As had been alluded to in the positional breakdowns, Doug Pederson has done a tremendous job in being unpredictable on all downs as a play-caller, and his script to start things off will probably be very successful. There’s no way he’s going to outdo Bill Belichick from a preparation standpoint, but his aggressiveness could really be advantageous and keep the defense off balance. On the flip side, defensive coordinator Jim Schwartz is going to be similarly aggressive, as he won’t just sit back and let Brady pick them apart all game if the defensive line isn’t getting to him. Also, I think they probably preached a lot about batting down balls to offset quick passes if they can’t get to #12.

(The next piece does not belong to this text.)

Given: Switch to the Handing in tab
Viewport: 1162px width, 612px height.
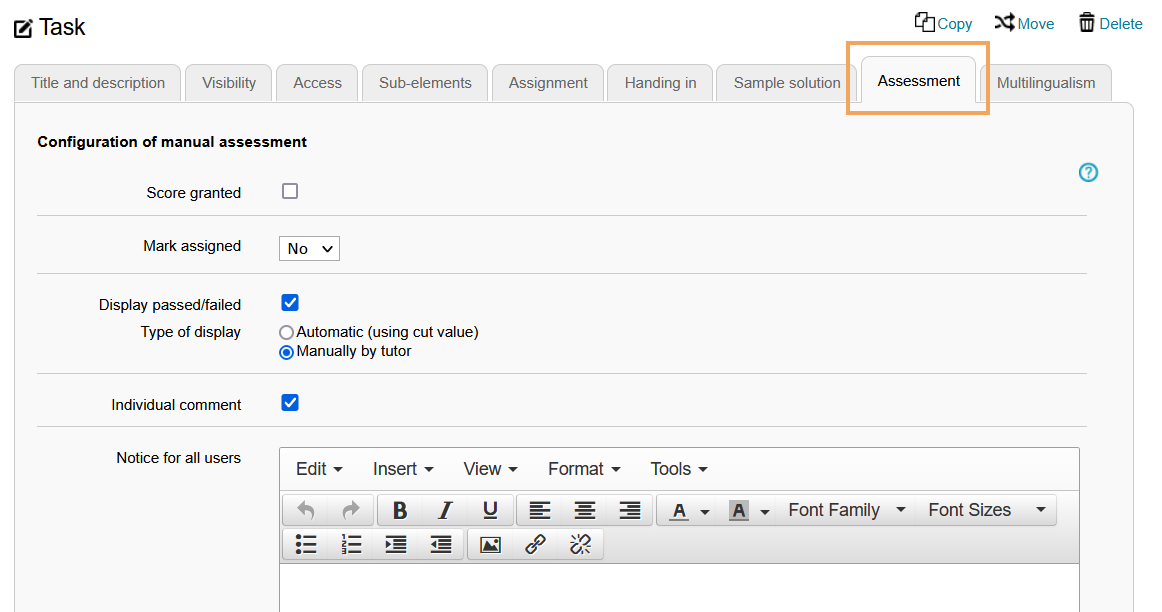Looking at the screenshot, I should [x=660, y=83].
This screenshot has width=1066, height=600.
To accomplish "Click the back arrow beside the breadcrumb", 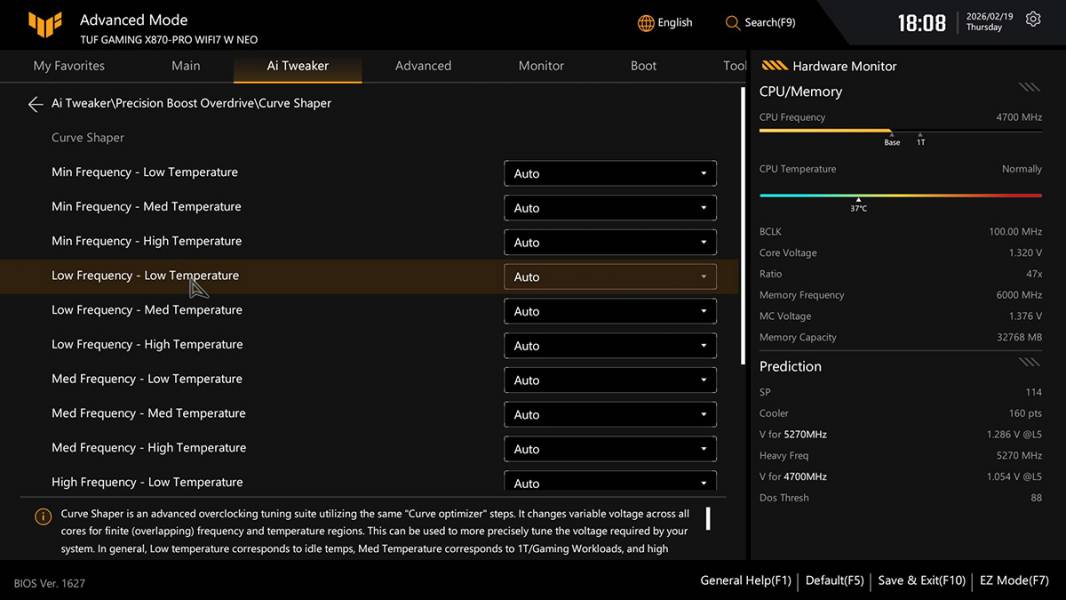I will pos(35,104).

But even with his offensive coordinator and defensive coordinator both leaving for head coaching jobs after the Super Bowl, it’s impossible to give the advantage to anyone but Bill Belichick. I would be beyond surprised if he didn’t train Josh McDaniels and Matt Patricia well enough to know they need to do their jobs, and right now, that means beating the Philadelphia Eagles.


Advantage: New England Patriots





The clear advantage for Philadelphia in the trenches will be difficult to overcome, and if you need proof, just look at what happened to Atlanta and Minnesota. The Eagles held their playoff opponents to a combined 17 points on their way to Super Bowl LII, and offensively, Nick Foles and the entire offense really got rolling in the NFC Championship Game. The only losses for the Eagles this season came at Kansas City, at Seattle, and at home to Dallas when they rested their starters in Week 17, so the underdog storyline is great and fits with the city, but even without Carson Wentz, Philly really has a loaded roster from top to bottom—probably more so than New England.

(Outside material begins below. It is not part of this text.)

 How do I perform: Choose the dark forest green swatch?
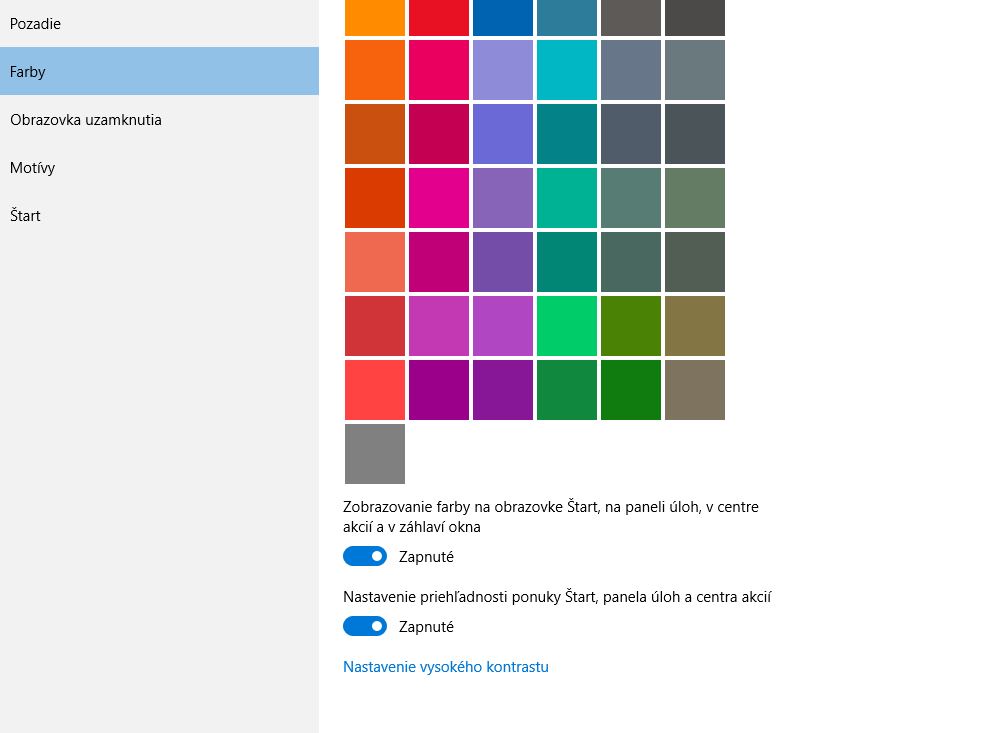(x=631, y=390)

However, to be the best, you have to beat the best. The defending Super Bowl champions still have the best player on the planet and the best coach in the history of the sport, and they have proven time and time again on the field that no one is better in bigger moments. Also, the team has absolutely no distractions heading into Sunday, and while the game will be played on a neutral field, the Eagles have allowed 23.5 points per game away from home, compared to 13.4 points per game on the road. And in the postseason, Brady has been pressured just 17% of the time.


I expect nothing less than a thriller that will be decided in the final seconds, and I think Brady and Belichick will hoist their sixth Lombardi Trophy… *Philly crowd booes* *signals for them to quiet down* … I think Brady and Belichick will hoist their sixth Lombardi Trophy, but it might have to wait until next year.